Saved data entries
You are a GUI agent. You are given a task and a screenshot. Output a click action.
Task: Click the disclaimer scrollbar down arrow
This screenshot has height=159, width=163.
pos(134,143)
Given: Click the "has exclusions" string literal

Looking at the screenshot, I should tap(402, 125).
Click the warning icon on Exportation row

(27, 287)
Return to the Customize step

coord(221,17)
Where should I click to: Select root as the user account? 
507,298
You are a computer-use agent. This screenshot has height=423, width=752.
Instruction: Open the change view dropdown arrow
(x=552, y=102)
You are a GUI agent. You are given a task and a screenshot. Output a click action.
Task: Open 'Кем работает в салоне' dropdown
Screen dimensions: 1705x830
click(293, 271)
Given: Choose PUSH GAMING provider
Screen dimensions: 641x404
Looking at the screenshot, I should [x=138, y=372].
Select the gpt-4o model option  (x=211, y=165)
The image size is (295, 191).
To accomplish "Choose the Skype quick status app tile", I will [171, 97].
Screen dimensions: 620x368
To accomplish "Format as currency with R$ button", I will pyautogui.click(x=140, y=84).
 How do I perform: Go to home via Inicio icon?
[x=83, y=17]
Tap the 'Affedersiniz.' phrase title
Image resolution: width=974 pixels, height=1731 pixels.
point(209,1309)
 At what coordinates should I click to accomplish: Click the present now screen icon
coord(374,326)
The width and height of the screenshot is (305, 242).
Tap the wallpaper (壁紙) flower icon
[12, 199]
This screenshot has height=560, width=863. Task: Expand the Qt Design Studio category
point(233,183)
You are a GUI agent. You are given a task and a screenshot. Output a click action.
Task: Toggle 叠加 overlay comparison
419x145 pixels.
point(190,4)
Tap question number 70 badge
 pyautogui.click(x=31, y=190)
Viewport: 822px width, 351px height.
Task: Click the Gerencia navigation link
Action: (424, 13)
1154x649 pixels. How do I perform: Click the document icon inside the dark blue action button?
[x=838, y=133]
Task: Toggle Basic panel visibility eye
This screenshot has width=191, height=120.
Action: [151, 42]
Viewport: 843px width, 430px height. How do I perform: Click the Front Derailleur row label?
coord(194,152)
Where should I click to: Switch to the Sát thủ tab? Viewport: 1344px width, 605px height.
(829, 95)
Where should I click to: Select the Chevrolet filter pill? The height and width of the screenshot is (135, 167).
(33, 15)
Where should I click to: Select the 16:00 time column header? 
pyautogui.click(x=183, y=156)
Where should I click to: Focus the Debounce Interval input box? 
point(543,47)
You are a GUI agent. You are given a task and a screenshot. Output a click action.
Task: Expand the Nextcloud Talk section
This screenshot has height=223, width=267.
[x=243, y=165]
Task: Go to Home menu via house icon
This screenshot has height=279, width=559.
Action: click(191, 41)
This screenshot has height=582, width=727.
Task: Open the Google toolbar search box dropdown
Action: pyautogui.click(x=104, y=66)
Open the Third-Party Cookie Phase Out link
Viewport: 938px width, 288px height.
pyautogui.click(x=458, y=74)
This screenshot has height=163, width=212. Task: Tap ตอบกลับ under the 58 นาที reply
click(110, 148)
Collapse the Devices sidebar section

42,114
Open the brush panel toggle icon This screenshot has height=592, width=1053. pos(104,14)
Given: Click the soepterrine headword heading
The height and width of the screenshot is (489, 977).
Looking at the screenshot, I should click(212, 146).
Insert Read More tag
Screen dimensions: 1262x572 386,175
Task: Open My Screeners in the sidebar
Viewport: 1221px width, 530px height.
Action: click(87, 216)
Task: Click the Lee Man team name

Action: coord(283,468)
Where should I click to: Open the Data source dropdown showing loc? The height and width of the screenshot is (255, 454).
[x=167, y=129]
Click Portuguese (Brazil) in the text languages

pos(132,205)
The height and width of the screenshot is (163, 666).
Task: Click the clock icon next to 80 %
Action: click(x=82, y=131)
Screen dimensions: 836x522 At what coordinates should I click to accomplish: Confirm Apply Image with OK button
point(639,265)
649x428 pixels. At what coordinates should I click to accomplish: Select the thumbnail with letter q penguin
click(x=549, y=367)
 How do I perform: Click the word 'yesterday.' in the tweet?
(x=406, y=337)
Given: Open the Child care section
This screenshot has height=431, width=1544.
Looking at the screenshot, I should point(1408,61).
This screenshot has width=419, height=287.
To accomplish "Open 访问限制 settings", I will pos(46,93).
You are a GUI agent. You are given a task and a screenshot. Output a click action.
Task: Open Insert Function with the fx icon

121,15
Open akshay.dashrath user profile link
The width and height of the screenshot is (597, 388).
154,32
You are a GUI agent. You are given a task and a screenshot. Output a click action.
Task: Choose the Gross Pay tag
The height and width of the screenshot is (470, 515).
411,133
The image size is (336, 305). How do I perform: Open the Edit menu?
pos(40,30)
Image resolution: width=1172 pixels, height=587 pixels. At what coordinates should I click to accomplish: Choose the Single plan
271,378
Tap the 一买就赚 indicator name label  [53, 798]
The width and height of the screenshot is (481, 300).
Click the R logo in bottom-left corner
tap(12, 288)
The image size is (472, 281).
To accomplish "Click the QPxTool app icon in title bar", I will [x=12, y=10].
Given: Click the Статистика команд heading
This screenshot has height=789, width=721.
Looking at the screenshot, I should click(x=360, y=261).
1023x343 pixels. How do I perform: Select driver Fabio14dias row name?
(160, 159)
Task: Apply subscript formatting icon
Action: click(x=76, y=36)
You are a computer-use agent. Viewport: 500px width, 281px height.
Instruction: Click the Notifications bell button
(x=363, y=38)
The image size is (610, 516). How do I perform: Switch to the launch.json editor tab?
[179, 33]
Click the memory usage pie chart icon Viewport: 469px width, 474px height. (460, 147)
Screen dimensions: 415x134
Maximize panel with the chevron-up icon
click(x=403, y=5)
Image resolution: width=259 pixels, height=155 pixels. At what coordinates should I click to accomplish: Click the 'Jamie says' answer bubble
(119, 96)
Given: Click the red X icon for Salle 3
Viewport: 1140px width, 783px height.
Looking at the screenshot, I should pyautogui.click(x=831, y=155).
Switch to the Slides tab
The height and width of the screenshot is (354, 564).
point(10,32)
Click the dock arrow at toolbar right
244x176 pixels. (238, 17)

* _Task to carry out_:
Can you repeat, word for word, every line above from the one containing "Task: Click the Lee Man team name" down to the one containing "Given: Open the Child care section", including both?

* _Worked solution_:
Task: Click the Lee Man team name

Action: coord(283,468)
Where should I click to: Open the Data source dropdown showing loc? The height and width of the screenshot is (255, 454).
[x=167, y=129]
Click Portuguese (Brazil) in the text languages

pos(132,205)
The height and width of the screenshot is (163, 666).
Task: Click the clock icon next to 80 %
Action: click(x=82, y=131)
Screen dimensions: 836x522 At what coordinates should I click to accomplish: Confirm Apply Image with OK button
point(639,265)
649x428 pixels. At what coordinates should I click to accomplish: Select the thumbnail with letter q penguin
click(x=549, y=367)
 How do I perform: Click the word 'yesterday.' in the tweet?
(x=406, y=337)
Given: Open the Child care section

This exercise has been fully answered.